In September 2017, Saudi Arabia finally changed its laws to allow women to drive, but since May this year, Saudi Arabia has arrested and detained several women’s rights activists.
Australian MP Anne Aly recently released her memoir Finding My Place: From Cairo to Canberra, making public the private life behind her success as an academic and politician. The pain of reliving and sharing her past trauma of domestic violence and poverty was very real.
Indeed, it was the guilt of exposing her sons to a truth of which they were unaware that cut deepest for Aly.
‘It doesn’t matter how far you’ve come,’ she said through tears, ‘the guilt and the responsibility is always something that you carry with you.’
Lee knows all about living with guilt – ‘it will be last, forever’. She defected from North Korea when she was 17, unaware of the permanency and consequences of her impulsive decision to cross the river into China.
Al-Sharif, now living in Australia, has learned to live in the moment too because the guilt is too ‘toxic’. She has found a safe space of peace within herself through the practice of meditation.
So, why would these women doubt the importance of their stories? Al-Sharif observes a global phenomenon that ‘most women are afraid to speak up’ because, compared to men who are labelled as men for their assertiveness, women will be labelled as ‘a bitch’.
Aly, who was born in Egypt and migrated to Australia at a young age, felt her identity as a woman was always defined by others. She recalls her mother’s response to her existential ponderings as a seven-year-old: ‘Don’t think too much. You go mad and nobody marry you.’
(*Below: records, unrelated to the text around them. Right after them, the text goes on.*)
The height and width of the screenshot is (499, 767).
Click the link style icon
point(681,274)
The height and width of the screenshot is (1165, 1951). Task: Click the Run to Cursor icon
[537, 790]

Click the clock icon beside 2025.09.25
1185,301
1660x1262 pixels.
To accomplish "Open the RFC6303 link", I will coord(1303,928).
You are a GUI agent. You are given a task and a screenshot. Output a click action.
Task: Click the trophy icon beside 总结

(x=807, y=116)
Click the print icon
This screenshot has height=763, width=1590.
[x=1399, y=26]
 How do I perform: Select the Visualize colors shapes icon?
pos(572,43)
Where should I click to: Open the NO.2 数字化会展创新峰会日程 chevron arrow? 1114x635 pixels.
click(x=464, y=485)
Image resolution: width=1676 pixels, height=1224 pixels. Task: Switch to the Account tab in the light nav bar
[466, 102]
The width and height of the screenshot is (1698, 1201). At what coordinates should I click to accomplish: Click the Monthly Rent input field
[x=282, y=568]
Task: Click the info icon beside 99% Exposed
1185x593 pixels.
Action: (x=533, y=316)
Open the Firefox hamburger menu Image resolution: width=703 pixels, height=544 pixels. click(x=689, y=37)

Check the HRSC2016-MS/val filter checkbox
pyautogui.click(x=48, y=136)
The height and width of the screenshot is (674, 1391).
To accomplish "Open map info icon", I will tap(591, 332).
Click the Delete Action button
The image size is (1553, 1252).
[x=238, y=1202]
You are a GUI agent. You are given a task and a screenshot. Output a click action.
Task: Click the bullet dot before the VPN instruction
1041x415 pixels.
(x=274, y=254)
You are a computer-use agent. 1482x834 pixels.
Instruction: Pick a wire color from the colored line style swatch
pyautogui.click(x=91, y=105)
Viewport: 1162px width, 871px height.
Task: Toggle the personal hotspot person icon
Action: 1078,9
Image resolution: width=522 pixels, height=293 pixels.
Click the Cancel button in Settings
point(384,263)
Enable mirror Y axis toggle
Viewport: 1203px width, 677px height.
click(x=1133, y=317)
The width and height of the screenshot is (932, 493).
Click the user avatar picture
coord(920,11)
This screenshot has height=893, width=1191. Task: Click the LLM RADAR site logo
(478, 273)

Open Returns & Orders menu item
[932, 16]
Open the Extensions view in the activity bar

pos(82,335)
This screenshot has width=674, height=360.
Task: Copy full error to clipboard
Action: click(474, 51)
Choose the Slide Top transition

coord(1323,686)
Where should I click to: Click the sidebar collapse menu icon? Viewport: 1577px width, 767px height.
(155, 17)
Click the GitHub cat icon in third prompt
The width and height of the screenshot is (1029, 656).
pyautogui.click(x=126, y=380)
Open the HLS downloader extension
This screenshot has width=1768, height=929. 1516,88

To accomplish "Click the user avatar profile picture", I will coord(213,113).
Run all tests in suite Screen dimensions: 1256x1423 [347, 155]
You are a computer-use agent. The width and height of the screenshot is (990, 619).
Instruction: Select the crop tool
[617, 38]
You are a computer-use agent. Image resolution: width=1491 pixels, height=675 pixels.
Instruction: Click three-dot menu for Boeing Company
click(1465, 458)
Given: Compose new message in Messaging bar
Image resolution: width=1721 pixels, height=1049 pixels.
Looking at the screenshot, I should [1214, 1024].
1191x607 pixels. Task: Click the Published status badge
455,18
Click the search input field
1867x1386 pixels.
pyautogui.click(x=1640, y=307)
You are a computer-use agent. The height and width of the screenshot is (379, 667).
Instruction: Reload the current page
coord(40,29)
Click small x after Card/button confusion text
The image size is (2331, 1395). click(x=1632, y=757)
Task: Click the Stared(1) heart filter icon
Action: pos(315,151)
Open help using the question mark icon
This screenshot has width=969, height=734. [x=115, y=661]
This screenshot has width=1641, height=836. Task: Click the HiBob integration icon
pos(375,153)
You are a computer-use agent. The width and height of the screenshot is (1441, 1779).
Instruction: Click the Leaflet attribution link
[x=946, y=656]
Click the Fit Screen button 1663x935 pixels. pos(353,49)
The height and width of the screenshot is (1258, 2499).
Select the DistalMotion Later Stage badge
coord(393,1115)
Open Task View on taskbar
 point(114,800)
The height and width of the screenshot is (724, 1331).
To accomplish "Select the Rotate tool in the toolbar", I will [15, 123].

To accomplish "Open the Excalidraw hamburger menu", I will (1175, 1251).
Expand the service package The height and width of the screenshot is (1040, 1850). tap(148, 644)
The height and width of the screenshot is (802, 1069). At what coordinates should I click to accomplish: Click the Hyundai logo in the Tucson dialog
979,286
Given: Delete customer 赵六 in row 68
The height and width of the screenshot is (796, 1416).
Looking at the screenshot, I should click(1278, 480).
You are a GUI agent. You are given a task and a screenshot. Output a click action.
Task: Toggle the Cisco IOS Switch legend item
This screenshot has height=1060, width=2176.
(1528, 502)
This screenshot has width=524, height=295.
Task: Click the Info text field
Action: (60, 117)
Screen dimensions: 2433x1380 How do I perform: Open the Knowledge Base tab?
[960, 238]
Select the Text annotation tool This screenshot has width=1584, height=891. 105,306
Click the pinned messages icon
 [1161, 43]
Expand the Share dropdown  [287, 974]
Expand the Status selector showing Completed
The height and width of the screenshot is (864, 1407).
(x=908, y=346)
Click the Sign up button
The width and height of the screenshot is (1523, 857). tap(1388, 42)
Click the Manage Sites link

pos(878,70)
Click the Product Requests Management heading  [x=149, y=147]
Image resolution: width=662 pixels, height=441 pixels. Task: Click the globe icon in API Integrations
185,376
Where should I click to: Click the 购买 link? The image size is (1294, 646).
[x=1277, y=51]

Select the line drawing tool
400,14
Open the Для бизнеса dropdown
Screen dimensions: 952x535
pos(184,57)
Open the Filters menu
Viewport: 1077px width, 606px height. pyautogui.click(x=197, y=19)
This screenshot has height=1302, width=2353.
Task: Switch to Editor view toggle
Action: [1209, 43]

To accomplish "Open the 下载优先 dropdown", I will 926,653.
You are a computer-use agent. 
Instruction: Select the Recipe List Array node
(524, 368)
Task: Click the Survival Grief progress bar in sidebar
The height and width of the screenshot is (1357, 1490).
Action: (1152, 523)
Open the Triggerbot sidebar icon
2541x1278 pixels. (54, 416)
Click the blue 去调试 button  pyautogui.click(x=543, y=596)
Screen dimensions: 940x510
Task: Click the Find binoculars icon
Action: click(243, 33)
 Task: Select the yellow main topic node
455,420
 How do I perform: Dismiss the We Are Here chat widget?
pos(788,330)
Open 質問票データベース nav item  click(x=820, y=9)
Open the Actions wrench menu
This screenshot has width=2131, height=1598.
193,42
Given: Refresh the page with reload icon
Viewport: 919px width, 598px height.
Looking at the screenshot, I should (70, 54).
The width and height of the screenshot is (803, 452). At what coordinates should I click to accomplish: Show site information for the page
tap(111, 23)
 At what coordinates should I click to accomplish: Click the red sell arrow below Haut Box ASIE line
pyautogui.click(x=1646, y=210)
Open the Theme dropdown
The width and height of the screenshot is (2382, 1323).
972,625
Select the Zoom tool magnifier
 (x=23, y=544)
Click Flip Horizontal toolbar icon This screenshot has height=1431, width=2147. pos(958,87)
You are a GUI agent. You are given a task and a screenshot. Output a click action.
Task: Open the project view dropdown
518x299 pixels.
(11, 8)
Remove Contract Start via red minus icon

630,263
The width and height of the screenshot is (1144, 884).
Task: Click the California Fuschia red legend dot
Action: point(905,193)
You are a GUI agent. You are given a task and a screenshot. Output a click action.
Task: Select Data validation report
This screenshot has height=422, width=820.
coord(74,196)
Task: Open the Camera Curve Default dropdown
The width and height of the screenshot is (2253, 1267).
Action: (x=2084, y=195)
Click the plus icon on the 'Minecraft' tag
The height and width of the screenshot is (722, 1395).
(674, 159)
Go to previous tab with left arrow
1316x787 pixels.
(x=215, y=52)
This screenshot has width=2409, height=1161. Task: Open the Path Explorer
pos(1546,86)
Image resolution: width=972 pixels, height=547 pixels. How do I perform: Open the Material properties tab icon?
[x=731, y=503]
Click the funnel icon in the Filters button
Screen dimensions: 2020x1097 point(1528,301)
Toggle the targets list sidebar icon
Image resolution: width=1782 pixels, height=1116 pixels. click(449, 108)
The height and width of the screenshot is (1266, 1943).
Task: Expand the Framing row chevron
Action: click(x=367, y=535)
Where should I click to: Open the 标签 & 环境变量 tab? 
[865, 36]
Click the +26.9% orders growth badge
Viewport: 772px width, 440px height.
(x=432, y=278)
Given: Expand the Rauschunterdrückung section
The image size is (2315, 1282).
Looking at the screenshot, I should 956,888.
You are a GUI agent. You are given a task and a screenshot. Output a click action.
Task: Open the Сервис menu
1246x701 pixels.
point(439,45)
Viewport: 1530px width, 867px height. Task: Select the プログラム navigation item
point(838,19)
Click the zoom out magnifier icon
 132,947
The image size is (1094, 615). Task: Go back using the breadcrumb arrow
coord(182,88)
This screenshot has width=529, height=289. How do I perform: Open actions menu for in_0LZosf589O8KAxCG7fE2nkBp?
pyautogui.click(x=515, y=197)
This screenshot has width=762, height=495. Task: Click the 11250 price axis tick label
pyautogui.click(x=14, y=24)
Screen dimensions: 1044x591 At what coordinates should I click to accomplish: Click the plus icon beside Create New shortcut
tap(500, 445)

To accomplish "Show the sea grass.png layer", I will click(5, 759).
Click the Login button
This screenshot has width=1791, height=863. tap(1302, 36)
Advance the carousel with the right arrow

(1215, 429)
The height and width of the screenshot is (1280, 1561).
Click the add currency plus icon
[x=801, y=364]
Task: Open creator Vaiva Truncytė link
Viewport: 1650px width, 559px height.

The experience of writing a memoir was profound for each woman. While Lee is still processing the trauma of her experience, al-Sharif says that ‘self-realisation is the best gift you can give to the world’.
And what a gift to the world these women are – incredible, amazing, inspiring. Audience members wiped tears from their eyes as they stood in ovation, the panellists embracing as the session concluded.
And what price freedom? Lee tells people she is nine years old, because this is her ‘freedom age’. But, she says, ‘to have this freedom, I paid too much [a] price … why do I have to choose? Why can’t I have both freedom and family?’
Rebecca Sargeant is a Southern Cross University Creative Writing student.